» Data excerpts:

........

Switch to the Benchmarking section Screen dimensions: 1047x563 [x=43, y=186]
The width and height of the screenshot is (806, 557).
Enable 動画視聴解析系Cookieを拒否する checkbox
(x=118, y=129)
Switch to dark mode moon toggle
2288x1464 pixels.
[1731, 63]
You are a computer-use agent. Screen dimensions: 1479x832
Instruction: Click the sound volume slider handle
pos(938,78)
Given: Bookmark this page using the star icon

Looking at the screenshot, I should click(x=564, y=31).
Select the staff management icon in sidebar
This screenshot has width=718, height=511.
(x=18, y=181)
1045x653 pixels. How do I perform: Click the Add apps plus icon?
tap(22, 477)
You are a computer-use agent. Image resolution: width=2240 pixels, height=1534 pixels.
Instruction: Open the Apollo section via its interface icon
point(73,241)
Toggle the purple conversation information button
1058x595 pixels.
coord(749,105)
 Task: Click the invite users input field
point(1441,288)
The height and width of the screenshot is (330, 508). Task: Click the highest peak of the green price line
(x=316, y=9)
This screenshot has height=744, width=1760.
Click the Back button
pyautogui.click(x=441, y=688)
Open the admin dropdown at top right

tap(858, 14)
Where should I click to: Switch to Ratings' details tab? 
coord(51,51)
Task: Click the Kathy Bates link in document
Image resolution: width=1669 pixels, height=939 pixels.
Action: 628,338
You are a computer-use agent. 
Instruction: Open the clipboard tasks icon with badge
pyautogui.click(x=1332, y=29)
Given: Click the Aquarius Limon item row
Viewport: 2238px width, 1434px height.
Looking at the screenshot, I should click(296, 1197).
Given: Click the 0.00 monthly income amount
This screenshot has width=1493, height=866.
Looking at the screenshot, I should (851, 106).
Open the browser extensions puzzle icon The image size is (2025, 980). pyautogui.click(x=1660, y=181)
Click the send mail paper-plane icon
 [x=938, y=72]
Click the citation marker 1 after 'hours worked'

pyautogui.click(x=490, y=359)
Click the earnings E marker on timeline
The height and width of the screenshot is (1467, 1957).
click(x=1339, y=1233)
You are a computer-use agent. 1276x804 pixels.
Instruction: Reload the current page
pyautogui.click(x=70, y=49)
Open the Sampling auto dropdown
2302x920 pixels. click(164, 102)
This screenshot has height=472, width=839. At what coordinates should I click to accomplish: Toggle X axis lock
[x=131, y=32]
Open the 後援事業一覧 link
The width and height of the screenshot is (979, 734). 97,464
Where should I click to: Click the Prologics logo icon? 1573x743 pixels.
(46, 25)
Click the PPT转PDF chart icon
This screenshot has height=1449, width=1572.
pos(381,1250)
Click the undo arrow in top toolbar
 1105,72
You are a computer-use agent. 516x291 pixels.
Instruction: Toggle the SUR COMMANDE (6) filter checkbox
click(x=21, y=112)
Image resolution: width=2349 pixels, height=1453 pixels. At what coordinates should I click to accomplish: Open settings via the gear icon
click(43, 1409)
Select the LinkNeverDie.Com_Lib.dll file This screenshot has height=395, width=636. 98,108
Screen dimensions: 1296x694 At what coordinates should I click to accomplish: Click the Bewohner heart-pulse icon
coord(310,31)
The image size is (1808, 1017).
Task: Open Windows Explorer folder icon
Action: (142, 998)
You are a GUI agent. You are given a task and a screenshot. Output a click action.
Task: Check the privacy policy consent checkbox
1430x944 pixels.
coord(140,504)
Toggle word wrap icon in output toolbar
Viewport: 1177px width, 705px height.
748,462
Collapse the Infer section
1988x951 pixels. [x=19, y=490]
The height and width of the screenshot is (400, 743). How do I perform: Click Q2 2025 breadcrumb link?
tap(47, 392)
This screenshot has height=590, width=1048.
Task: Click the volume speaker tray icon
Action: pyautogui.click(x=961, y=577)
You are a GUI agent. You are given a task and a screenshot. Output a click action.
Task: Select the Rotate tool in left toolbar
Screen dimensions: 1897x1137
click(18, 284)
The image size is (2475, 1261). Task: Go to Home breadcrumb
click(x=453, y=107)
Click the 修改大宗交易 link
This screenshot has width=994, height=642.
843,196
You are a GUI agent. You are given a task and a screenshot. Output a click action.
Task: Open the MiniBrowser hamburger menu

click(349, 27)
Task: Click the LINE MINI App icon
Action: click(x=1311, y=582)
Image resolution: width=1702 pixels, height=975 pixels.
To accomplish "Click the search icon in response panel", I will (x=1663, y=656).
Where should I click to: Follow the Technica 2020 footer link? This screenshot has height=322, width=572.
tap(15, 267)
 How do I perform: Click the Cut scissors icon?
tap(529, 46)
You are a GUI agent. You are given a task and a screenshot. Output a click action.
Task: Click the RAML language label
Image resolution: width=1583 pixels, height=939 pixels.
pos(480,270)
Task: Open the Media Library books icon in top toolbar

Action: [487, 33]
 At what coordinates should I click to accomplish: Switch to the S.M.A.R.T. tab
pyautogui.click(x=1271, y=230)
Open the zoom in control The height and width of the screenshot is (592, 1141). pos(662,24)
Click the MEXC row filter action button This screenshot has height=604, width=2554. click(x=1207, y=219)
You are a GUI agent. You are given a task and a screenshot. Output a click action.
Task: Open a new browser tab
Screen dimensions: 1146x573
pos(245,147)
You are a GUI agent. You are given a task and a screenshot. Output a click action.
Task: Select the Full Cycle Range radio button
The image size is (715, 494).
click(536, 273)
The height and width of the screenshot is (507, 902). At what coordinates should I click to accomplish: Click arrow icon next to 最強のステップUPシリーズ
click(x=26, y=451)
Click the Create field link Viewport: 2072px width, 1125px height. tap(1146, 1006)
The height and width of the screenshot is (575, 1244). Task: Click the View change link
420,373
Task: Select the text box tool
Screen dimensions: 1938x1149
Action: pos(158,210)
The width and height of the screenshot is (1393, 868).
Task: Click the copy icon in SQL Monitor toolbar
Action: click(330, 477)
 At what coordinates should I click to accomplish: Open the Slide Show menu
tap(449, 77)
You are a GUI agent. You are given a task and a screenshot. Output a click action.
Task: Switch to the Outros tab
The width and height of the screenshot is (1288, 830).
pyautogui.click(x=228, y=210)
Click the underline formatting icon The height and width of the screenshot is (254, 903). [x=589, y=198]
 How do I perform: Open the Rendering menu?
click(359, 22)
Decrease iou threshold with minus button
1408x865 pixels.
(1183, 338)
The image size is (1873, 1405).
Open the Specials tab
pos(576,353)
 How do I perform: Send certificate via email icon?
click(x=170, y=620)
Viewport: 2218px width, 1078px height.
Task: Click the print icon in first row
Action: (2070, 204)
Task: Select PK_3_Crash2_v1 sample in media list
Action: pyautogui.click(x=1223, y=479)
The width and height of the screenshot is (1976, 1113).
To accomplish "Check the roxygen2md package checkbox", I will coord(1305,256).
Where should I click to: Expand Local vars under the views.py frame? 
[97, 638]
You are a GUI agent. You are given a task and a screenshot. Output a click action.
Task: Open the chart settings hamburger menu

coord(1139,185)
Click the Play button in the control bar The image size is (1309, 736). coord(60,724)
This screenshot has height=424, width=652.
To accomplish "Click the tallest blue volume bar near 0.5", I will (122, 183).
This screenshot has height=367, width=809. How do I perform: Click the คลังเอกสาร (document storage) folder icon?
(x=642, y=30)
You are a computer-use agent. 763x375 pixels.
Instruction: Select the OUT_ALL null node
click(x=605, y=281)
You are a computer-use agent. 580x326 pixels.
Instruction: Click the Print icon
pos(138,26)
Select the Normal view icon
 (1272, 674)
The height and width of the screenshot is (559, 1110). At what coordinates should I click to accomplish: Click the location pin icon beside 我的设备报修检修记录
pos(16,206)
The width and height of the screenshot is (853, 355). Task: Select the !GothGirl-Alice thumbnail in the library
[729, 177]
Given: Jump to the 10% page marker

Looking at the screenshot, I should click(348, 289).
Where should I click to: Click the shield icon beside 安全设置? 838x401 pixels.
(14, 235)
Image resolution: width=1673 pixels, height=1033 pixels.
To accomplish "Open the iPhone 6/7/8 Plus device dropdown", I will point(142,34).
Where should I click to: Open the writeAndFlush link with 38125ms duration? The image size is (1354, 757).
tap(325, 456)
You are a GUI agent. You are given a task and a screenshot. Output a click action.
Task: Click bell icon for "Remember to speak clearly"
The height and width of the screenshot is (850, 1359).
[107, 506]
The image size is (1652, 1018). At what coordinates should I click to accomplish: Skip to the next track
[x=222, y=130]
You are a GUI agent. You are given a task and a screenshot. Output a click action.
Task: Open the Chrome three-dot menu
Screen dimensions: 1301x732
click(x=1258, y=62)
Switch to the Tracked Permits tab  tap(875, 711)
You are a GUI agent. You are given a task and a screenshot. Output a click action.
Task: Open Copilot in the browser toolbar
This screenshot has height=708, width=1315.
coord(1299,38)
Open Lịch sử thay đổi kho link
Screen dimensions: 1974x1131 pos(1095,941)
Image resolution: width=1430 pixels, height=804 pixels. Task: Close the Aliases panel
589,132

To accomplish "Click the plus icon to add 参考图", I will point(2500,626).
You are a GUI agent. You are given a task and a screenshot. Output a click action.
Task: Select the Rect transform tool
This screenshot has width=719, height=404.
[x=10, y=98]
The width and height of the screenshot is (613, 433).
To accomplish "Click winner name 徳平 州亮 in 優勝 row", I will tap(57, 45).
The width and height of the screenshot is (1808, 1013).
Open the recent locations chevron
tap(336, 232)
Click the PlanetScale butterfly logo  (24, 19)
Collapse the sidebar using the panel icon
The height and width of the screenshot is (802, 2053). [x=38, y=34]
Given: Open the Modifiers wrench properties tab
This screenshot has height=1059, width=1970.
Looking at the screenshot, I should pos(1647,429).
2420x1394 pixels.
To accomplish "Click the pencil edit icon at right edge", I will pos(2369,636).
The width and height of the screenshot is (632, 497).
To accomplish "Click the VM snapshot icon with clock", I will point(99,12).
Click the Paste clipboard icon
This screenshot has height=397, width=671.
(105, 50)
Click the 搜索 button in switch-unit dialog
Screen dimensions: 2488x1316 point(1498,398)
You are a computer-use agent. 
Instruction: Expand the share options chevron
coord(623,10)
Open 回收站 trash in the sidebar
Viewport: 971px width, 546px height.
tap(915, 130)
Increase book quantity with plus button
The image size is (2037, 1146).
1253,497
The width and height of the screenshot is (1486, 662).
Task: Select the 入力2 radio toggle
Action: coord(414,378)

........

» EXERCISE DETAILS:
Look through the entries above and copy each line that has "control" in it.

» FINISHED TASK:
Open the zoom in control The height and width of the screenshot is (592, 1141). pos(662,24)
Click the Play button in the control bar The image size is (1309, 736). coord(60,724)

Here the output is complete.